The 2022 Executive Briefing Conference was my third event with Woodworking Network. I know I’m hired to inspire others, but it’s often the case that I’m the one who leaves inspired. You most definitely inspired me at this year’s EBC.
Leadership is sharing. You make my job easy when you’re willing to share your experiences, wisdom, and ideas — and there was plenty of sharing at EBC.
Here are some of the issues you identified at EBC:
- We’ve still got serious challenges attracting good people and keeping them.
- The supply chain continues to be an issue. How leaders empower people to innovate and work around this is critical.
- We need to be open to new ideas coming from all levels and from talented new leaders.
- Transitioning people from remote to in-person work and managing balance between the two.
- And the evergreen challenge of identifying and developing the next generation of leaders.
How we respond to these challenges determines our success as leaders in the coming years.
Management vs. leadership
There is leadership, and there is management. Admiral Grace Hopper said it best: “Management is about things. Leadership is about people.” There was plenty of both at EBC.
What inspired and impressed me most was that the conversation almost always centered on “caring.” That inspired me. It didn’t surprise me. I don’t know if that’s the general trend among leaders in woodworking and related industries, but I’ve come to know it’s the predominant culture among those connected to the Woodworking Network.

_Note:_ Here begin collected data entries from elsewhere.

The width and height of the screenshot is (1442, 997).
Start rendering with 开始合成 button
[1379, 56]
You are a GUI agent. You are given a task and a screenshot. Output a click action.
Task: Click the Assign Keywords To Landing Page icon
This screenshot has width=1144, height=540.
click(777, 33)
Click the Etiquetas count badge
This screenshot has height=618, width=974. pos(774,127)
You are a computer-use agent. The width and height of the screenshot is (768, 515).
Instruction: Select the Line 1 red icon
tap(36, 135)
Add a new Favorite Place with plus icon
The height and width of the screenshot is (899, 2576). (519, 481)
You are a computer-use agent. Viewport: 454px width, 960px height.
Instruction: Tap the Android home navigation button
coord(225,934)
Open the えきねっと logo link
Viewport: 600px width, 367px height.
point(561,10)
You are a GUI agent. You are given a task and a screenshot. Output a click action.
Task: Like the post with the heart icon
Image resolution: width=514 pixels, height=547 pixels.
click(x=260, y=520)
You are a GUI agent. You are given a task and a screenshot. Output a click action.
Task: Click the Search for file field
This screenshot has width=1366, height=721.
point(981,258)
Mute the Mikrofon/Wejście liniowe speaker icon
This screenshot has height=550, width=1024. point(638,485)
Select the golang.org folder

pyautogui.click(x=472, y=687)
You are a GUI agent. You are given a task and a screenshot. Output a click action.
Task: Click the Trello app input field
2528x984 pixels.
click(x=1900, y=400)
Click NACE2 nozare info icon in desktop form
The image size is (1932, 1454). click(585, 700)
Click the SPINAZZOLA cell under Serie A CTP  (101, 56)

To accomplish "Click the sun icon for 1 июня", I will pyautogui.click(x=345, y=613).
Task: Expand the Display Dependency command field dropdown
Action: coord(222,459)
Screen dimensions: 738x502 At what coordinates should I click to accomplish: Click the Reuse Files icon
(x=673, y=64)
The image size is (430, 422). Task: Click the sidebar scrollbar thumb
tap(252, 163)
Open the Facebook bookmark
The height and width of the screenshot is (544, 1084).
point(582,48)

There was also a recognition that this work is hard work. Sadly, many organizations today look for shortcuts. There aren’t any. It takes time and a serious commitment to build a successful and sustainable team. It often means taking personal time to inspire, empower and guide people to be their best.
In our sessions and in the networking events, I heard many stories of EBC leaders going the extra mile for the people you serve. I heard stories of leaders providing extra help to people with financial trouble, helping out with family issues and providing mentorship to both promising emerging leaders and those who were falling short but were worth an extra effort.
One of our sessions this year centered on a Pew report about the top reasons people are leaving organizations. Again, no surprise that the leaders at EBC were eager and willing to respond –– especially in areas that involved creating and nurturing a culture of inclusion, respect and sensitivity to issues outside the workplace that affect engagement and performance.
And I heard many stories about leaders who are not only willing, but feel it’s essential to empower people to do their best and to give them opportunities to lead. As leaders we succeed when and only when our people succeed.
Putting people first
Some still put management above leadership. That sometimes pays in the short term, but this is an expensive attitude in the long run. The most effective organizations feature leaders who put people first. This is the kind of leader I’ve met two years running at EBC, and at this year’s Closets Conference.
I take more from you at these conferences than you take from me. The mission of The Sensei Leader Movement is to learn from leaders like you and to collect and curate these experiences and lessons, sharing them with others. Here are key points we can all take away from our conversations at EBC:
- You succeed as a leader when and only when your people succeed.
- People perform their best when, and only when they know their leaders care, their work has meaning and they have the chance to learn, grow and develop.
- Leadership is sharing –– a leader shares. Always ask yourself what you are willing to share, what you can share and how you can best share it.
I look forward to working with you again and I’m excited to learn how leaders in the Woodworking Network audience rise to the challenges and opportunities we face today –– and tomorrow.